Sentiment Analysis in Software Engineering: Evaluating Generative Pre-trained Transformers
KM Khalid Saifullah, Faiaz Azmain, Habiba Hye
TL;DR
This paper addresses sentiment analysis in software engineering by directly comparing bidirectional transformers (BERT) with generative transformers (GPT-4o-mini) across three SE datasets: GitHub, Stack Overflow, and Jira. It evaluates both fine-tuned and default GPT-4o-mini configurations, revealing that fine-tuned GPT-4o-mini matches or surpasses BERT on balanced datasets (GitHub, Jira), while the default GPT-4o-mini demonstrates stronger generalization on the linguistically complex, imbalanced SO data. The results highlight important trade-offs between fine-tuning and leveraging pre-trained generative models, emphasizing that dataset characteristics drive model choice and performance. The study provides practical guidance for SE sentiment tooling and suggests directions for improving domain-specific sentiment analysis using transformer architectures.
Abstract
Sentiment analysis plays a crucial role in understanding developer interactions, issue resolutions, and project dynamics within software engineering (SE). While traditional SE-specific sentiment analysis tools have made significant strides, they often fail to account for the nuanced and context-dependent language inherent to the domain.
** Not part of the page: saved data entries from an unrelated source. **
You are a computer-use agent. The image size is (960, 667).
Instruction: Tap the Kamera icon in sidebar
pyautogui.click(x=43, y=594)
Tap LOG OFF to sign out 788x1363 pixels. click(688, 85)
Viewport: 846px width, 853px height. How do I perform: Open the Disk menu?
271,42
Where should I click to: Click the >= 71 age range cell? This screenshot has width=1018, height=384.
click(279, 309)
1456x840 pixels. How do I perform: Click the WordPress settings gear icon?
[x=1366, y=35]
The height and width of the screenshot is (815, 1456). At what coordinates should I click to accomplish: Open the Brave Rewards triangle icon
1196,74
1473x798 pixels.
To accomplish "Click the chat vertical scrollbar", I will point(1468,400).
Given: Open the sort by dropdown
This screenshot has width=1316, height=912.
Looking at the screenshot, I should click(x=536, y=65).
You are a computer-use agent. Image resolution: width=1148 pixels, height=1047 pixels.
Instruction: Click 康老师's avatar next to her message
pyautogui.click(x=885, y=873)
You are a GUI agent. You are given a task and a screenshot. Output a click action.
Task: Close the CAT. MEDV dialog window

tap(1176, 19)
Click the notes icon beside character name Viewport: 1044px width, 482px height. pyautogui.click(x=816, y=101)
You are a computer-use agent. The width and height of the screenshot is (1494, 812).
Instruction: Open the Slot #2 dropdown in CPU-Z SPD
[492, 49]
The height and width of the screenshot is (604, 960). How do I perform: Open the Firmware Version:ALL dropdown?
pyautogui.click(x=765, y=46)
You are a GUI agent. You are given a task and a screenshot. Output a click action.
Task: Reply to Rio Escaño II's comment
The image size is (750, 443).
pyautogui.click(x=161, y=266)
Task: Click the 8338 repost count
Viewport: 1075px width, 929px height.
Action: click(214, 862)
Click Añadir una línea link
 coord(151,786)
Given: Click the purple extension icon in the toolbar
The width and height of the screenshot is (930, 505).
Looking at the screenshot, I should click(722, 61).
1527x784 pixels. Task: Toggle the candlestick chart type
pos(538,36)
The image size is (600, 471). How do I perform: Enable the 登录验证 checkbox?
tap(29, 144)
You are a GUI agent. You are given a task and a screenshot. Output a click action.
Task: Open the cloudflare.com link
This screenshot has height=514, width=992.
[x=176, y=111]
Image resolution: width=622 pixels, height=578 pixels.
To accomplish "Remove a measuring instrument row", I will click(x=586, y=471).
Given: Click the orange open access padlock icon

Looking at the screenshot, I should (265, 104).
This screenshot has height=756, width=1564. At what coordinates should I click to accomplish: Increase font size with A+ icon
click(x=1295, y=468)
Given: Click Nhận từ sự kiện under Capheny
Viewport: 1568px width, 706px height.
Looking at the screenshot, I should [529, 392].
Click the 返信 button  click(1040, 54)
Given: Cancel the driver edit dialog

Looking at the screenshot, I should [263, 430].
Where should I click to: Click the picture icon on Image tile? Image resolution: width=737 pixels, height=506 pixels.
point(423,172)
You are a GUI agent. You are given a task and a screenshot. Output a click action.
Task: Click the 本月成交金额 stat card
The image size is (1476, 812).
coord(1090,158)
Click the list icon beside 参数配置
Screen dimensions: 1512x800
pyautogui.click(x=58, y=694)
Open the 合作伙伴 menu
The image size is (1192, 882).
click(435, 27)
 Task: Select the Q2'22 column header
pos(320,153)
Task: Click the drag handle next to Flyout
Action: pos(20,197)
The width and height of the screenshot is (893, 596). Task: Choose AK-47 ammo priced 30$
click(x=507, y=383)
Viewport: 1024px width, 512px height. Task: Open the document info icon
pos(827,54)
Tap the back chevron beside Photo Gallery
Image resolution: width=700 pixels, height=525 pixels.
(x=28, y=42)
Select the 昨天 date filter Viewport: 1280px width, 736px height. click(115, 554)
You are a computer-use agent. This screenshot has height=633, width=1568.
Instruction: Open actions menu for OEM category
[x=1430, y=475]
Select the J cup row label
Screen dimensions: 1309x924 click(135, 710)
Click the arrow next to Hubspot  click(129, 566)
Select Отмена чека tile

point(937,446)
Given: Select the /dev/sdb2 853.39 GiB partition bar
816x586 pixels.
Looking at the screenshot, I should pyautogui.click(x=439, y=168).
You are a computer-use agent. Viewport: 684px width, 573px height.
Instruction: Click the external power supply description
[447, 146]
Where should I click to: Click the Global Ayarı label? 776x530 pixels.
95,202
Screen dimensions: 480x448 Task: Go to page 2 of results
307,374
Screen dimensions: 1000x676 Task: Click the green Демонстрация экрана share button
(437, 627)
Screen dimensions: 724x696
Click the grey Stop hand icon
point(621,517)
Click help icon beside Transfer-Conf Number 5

This study systematically evaluates the performance of bidirectional transformers, such as BERT, against generative pre-trained transformers, specifically GPT-4o-mini, in SE sentiment analysis. Using datasets from GitHub, Stack Overflow, and Jira, we benchmark the models' capabilities with fine-tuned and default configurations. The results reveal that fine-tuned GPT-4o-mini performs comparable to BERT and other bidirectional models on structured and balanced datasets like GitHub and Jira, achieving macro-averaged F1-scores of 0.93 and 0.98, respectively. However, on linguistically complex datasets with imbalanced sentiment distributions, such as Stack Overflow, the default GPT-4o-mini model exhibits superior generalization, achieving an accuracy of 85.3\% compared to the fine-tuned model's 13.1\%. These findings highlight the trade-offs between fine-tuning and leveraging pre-trained models for SE tasks. The study underscores the importance of aligning model architectures with dataset characteristics to optimize performance and proposes directions for future research in refining sentiment analysis tools tailored to the SE domain.